近現代東南アジア史【4】フィリピン

1.スペイン領フィリピン

  • アカプルコ貿易…メキシコ銀をマニラに運び、中国産品を得て、アメリカ大陸へ運ぶ太平洋ルート
  • ②統治政策:政教一致体制
    • 住民をカトリックに強制改宗・新しく統治組織をつくってフィリピン人を長とする。
    • スペイン人教区司祭が信仰から行政にいたるまで絶大な権限をふるう。
  • ③マニラ開港…1834年、マニラを欧米勢力に開港
    • 砂糖、マニラ麻、タバコなどの商品作物生産が一気に進み、世界市場に組み込まれることになった。
    • 商人、高利貸による土地集積が進み、プランテーション開発が進んで大土地所有制が成立。

2.民族運動家

  • ホセ=リサール
    • スペインに留学中、民族意識に目覚め帰国後にフィリピン民族同盟。
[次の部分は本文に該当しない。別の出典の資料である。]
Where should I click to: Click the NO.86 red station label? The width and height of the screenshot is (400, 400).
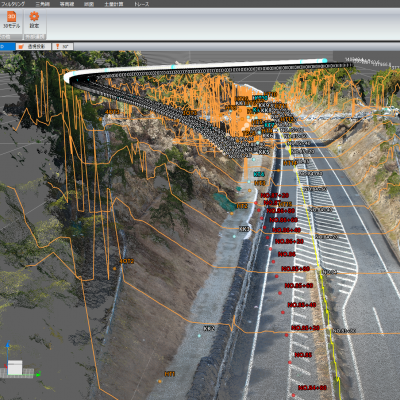pos(286,254)
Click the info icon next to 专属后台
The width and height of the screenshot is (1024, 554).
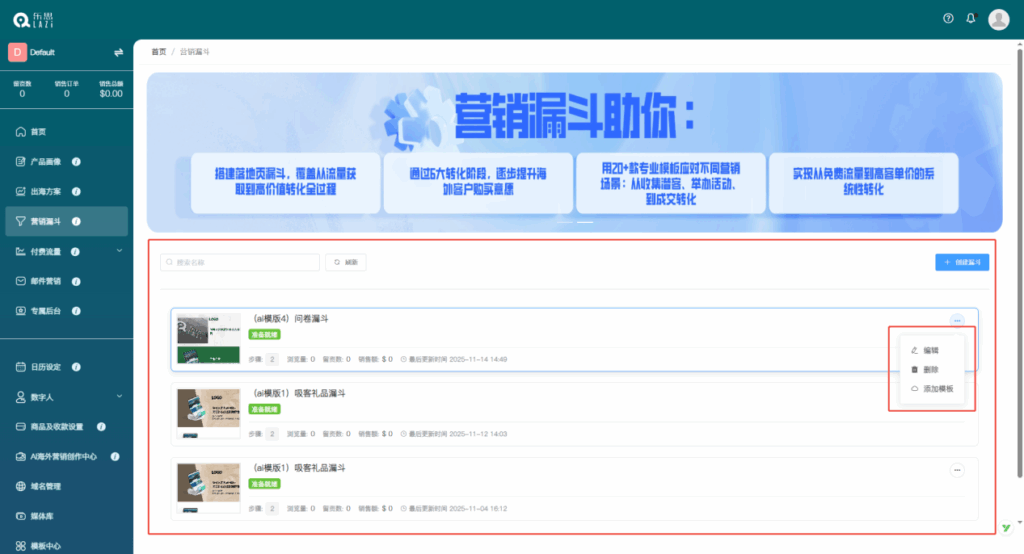(x=77, y=311)
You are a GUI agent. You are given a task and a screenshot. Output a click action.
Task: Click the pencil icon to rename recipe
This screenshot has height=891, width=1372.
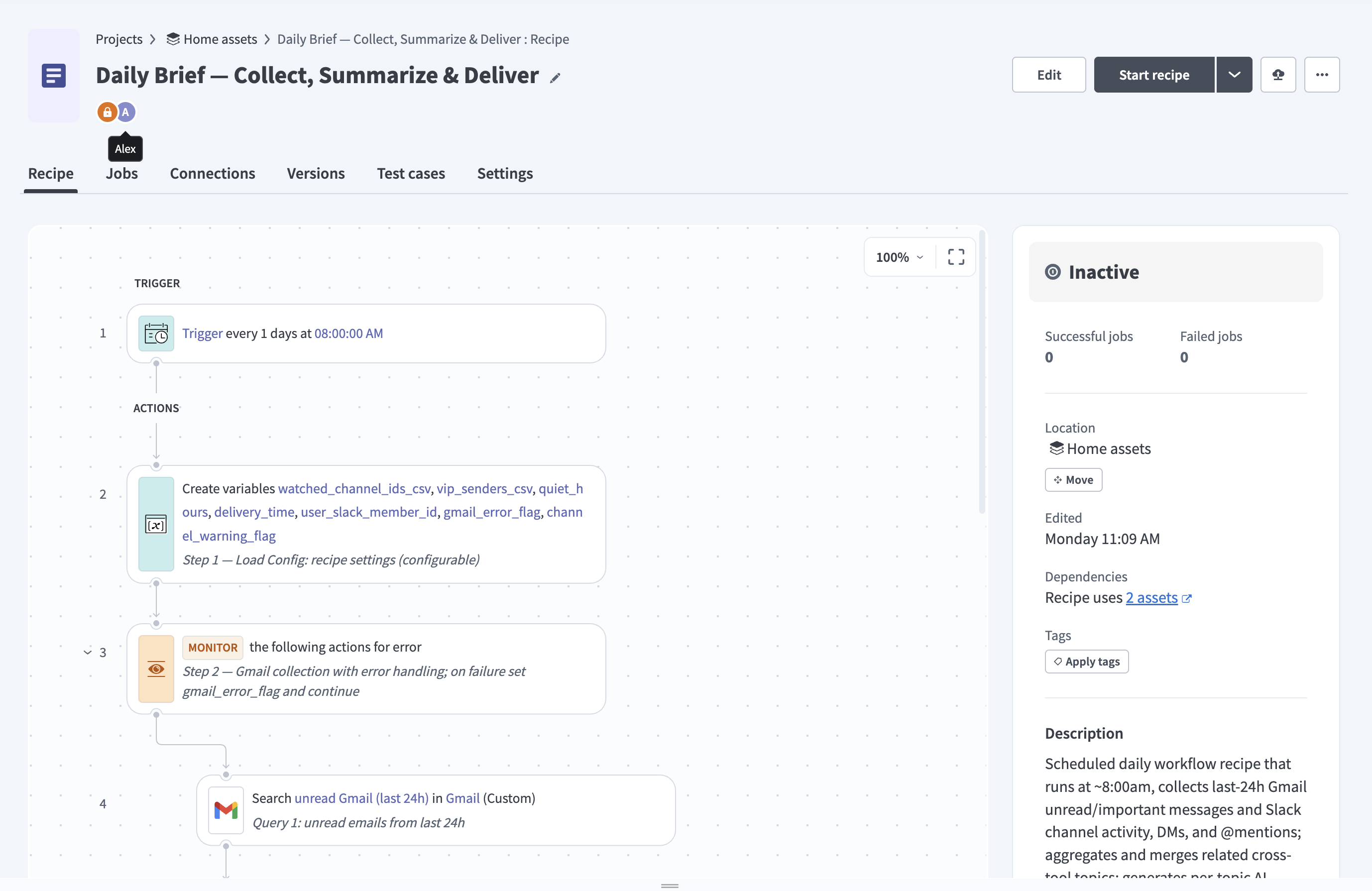tap(555, 78)
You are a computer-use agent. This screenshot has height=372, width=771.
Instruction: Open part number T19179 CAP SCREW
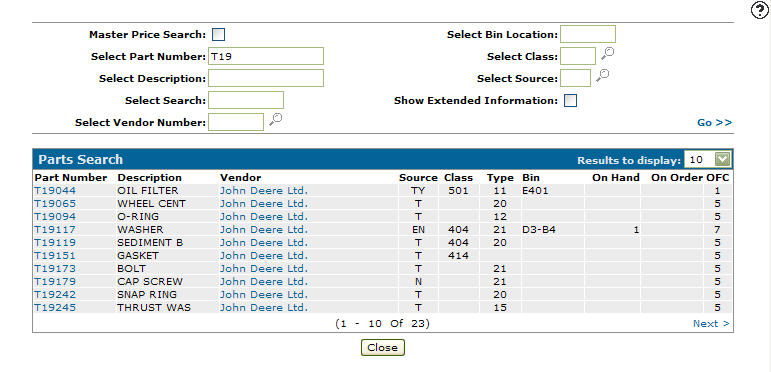click(x=55, y=282)
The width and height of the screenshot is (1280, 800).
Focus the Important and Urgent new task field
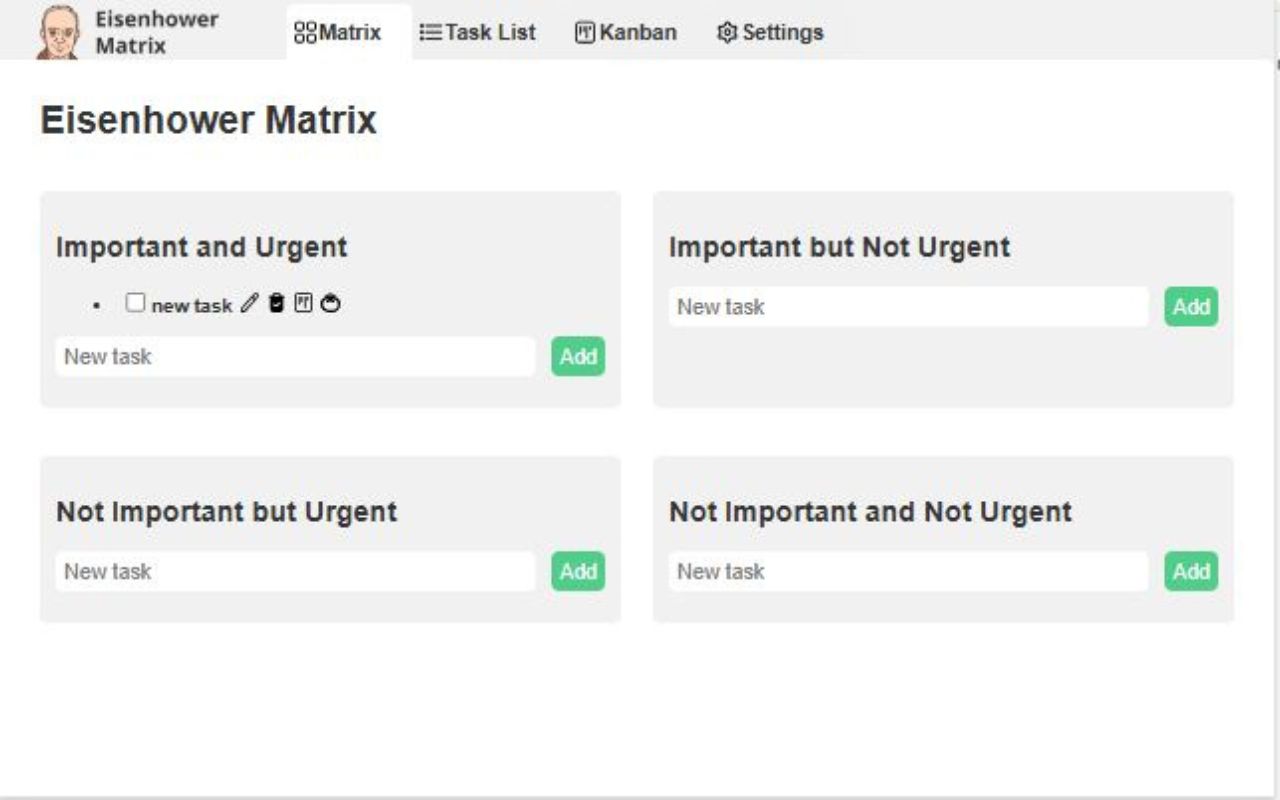tap(295, 357)
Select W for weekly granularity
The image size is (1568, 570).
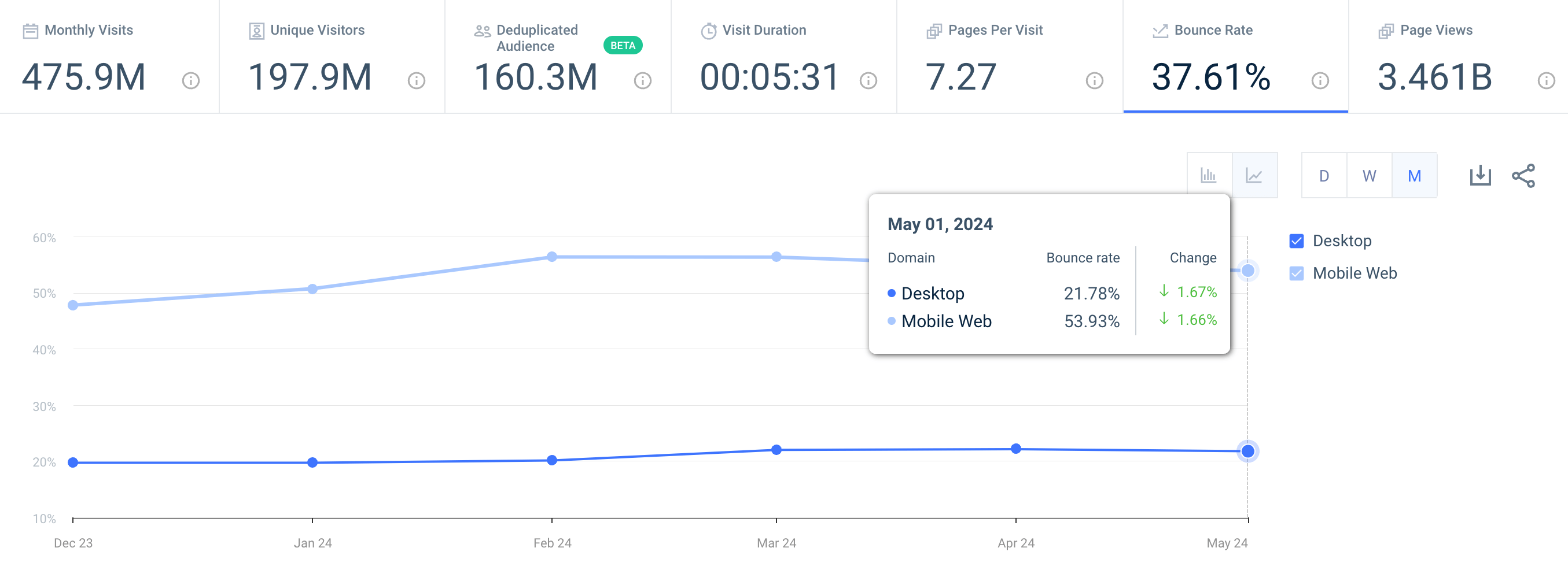(1369, 175)
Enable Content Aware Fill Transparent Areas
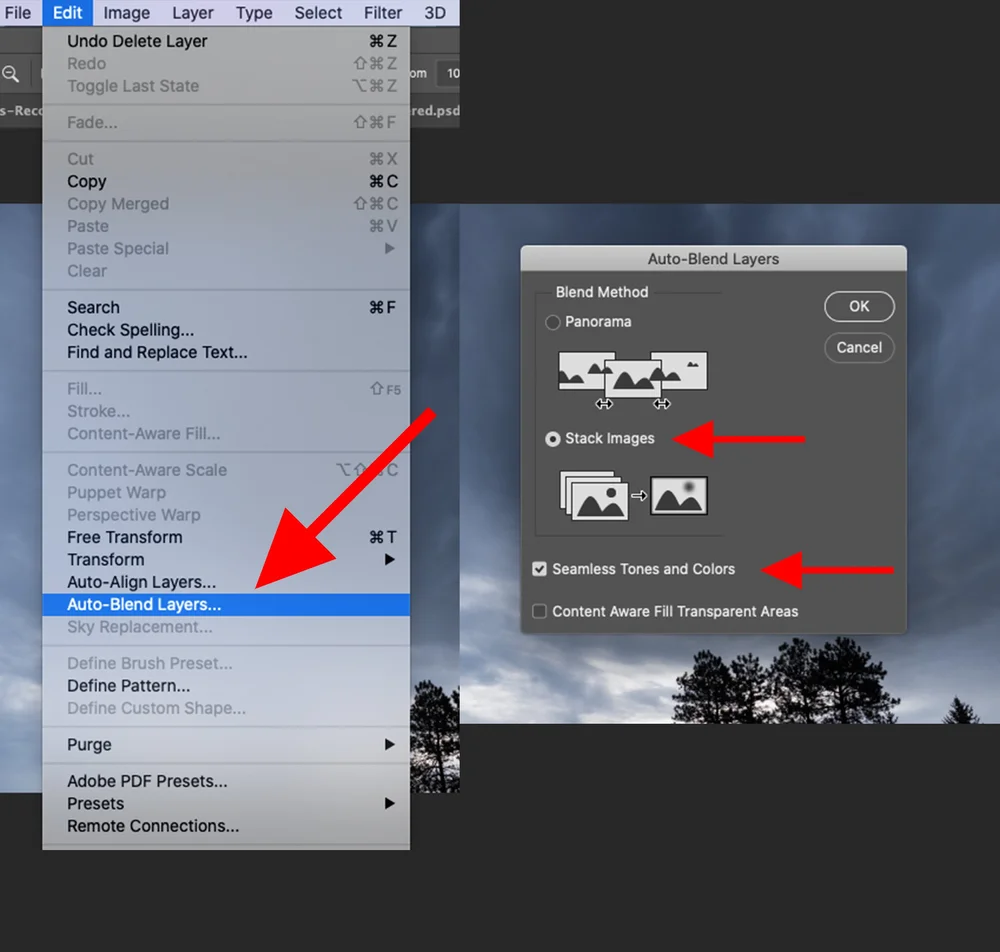Viewport: 1000px width, 952px height. tap(539, 610)
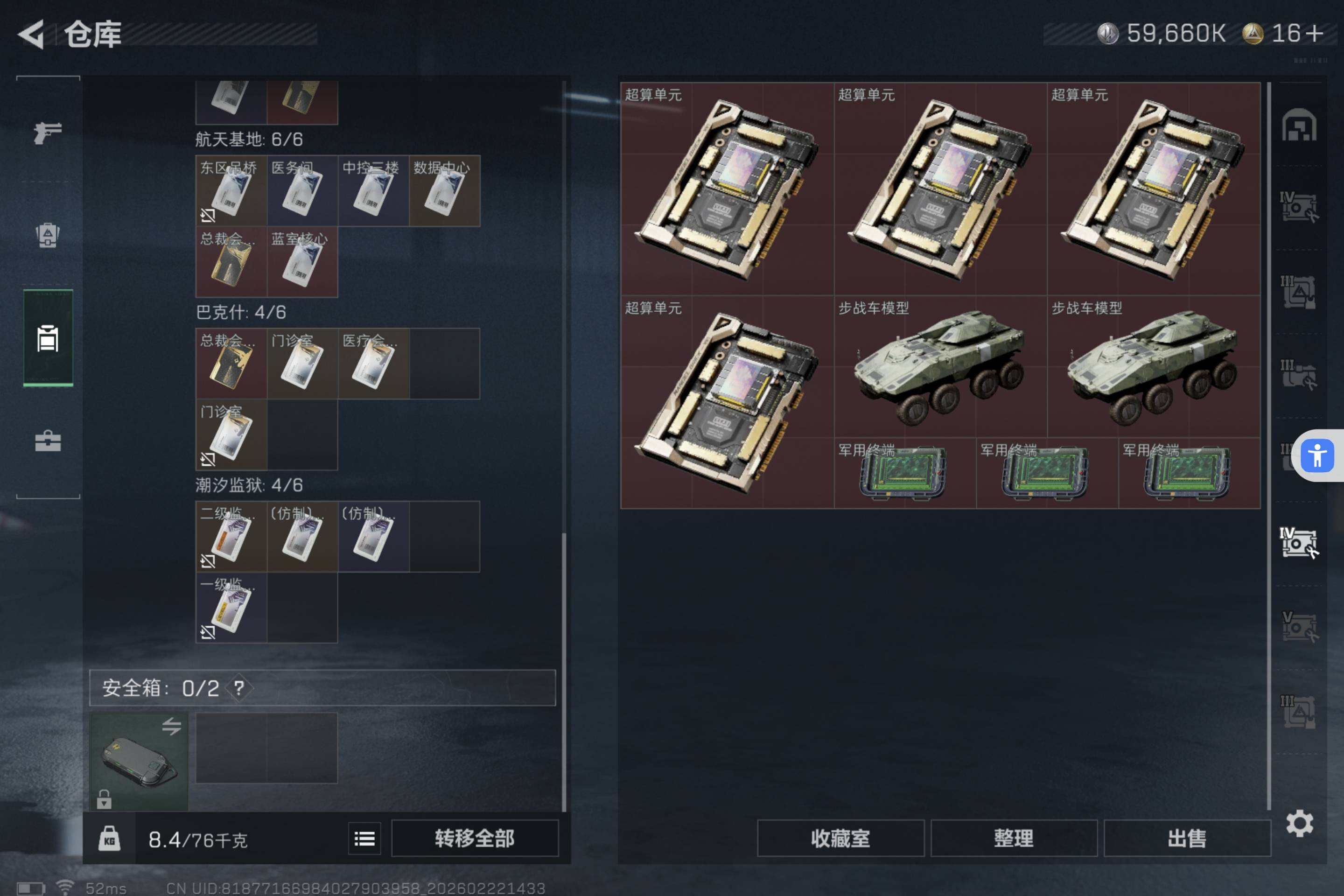
Task: Click the 转移全部 button
Action: pyautogui.click(x=474, y=838)
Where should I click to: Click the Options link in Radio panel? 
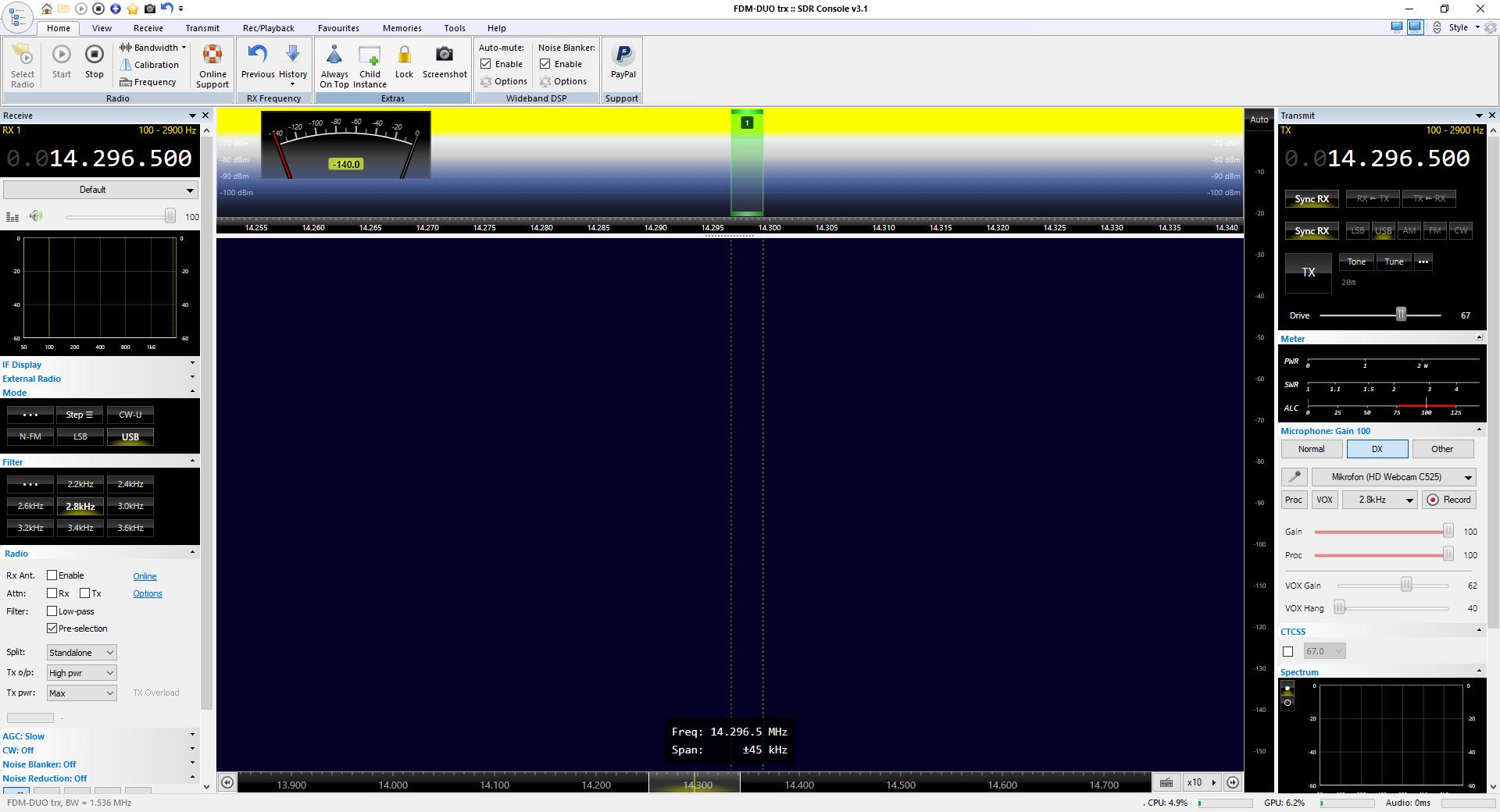(147, 593)
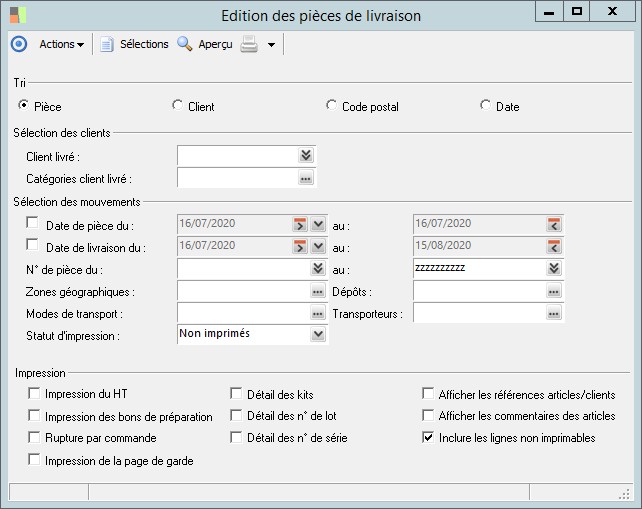642x509 pixels.
Task: Open the Sélections document icon
Action: (106, 44)
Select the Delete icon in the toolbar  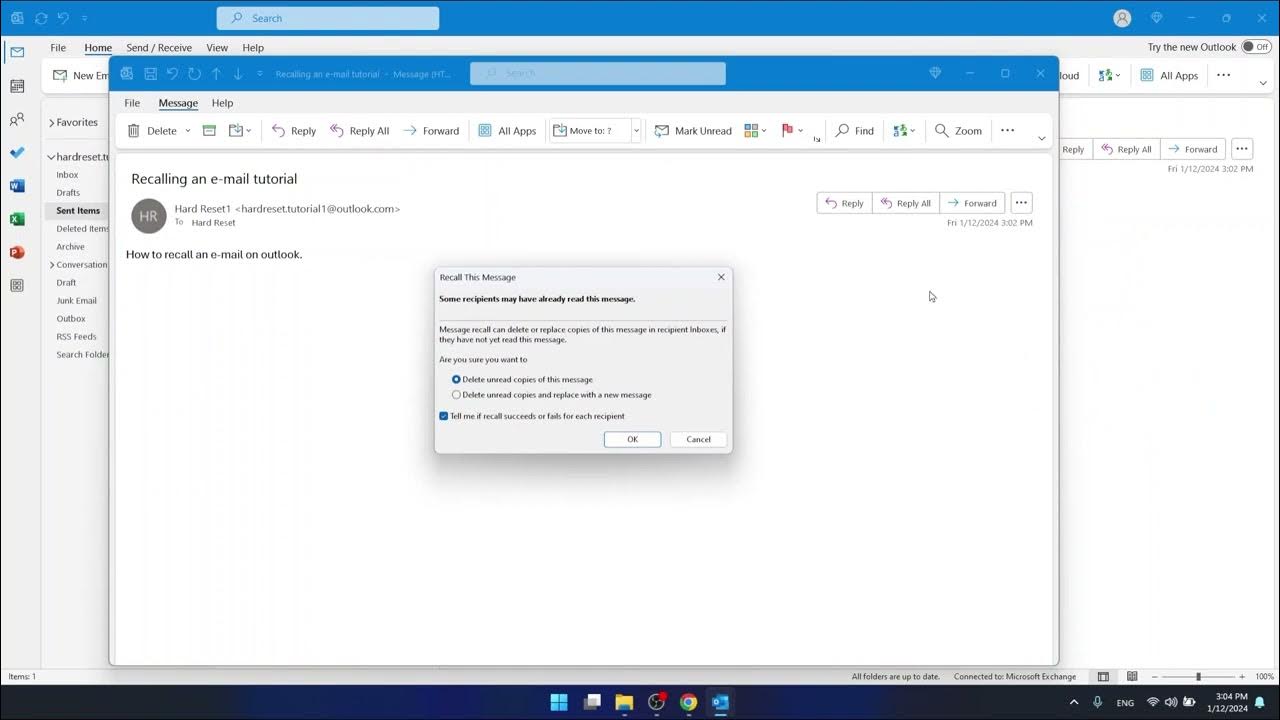[x=134, y=130]
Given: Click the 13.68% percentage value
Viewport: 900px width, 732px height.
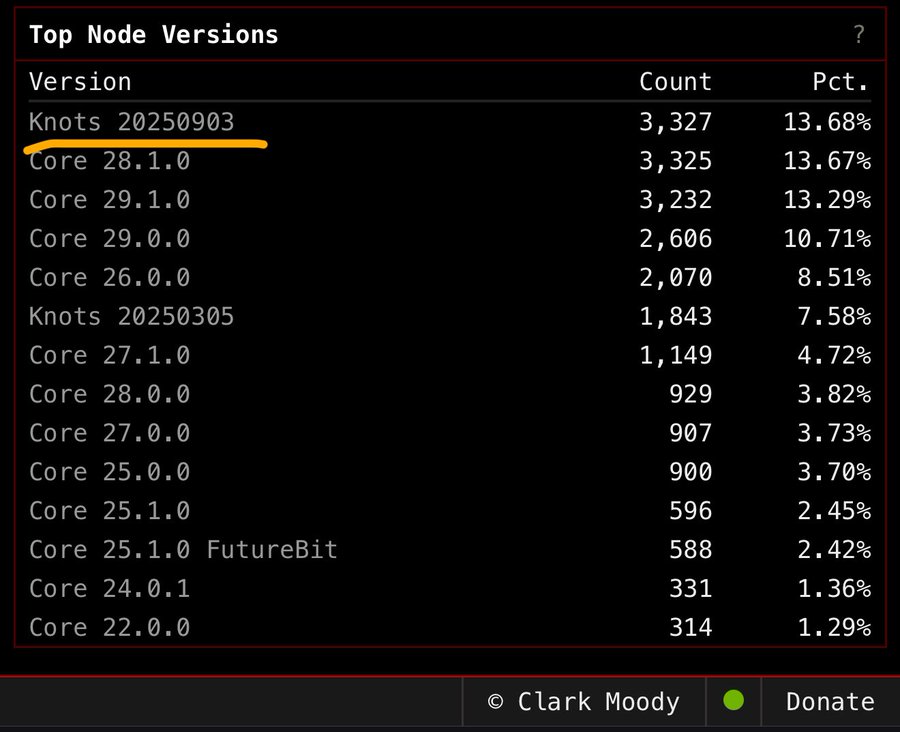Looking at the screenshot, I should click(828, 122).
平和的な改革を目指したが、逮捕・流刑。秘密結社カティプーナンの武装蜂起を契機に処刑
  • ボニファシオ
    • フィリピン民族同盟に参加するがホセ=リサールの逮捕・流刑により瓦解。秘密結社カティプーナンを結成して武装蜂起しフィリピン革命が始まった。貧困層出身のボニファシオは首長層のアギナルドと対立し殺害された。
  • アギナルド
    • 米西戦争を契機に闘争を再開し、マロロス共和国を建国するも、フィリピンを買収したアメリカとフィリピン=アメリカ戦争が勃発。アメリカが勝利し、アメリカのフィリピン統治が開始。

3.米領フィリピン

  • 1907 議会が開設され立法や行政についてはフィリピン人への権限移譲が進められる。
    • ⇒しかし、経済的に従属し商品作物生産が進んだので窮乏化した農民たちが反乱
  • 1934 フィリピン独立法…自治が承認され、10年後の独立が約束された。
  • 1935 フィリピン独立準備政府の樹立(初代大統領ケソン)
  • 1942 日本がマッカーサー率いる米軍を駆逐し、フィリピンを占領
  • 1943 日本軍、フィリピン独立許与(大統領ラウレル)←フクバラハップの抗日武装闘争
  • 1945 米軍によるフィリピン奪回(←1944米軍のレイテ島攻略)
  • 1946 共和国として独立(大統領ロハス)←対米従属と地主支配に対するフクバラハップの闘争(のち鎮圧)

4.戦後フィリピン

  • ①マルコス政権(1965~86)
    • 長期政権の中で独裁化し腐敗が進む。83年に政治的ライバルのベニグノ=アキノが暗殺されると反マルコス運動が高まり86年のクーデタで亡命した。
  • ②コラソン=アキノ政権(1986~92)
    • 夫ベニグノが暗殺され政界入り。国防軍の支持を得て大統領に当選。新鮮なイメージで独裁政治からの脱却を図ったが、貧富の差は縮まらず経済も停滞し、クーデタの頻発に脅かされた。
  • ③ラモス政権(1992~98)
    • 共産党合法化、国軍右派との和解、モロ民族解放戦線との和平など、国内諸勢力の調和に努めたが、経済危機は解決できなかった。
  • エストラーダ政権(1998~2001)
    • 映画俳優出身で大衆的な人気で政権をとった。様々な利権と結びついてスキャンダルが発覚し、弾劾裁判で訴追されて退陣した。
  • ⑤アロヨ政権(2001~2010)
    • 経済再建、貧困の解決を課題とするが成果は上がらず。対米依存を進め、反テロ活動に同調してイスラーム急進派との戦いを強化した。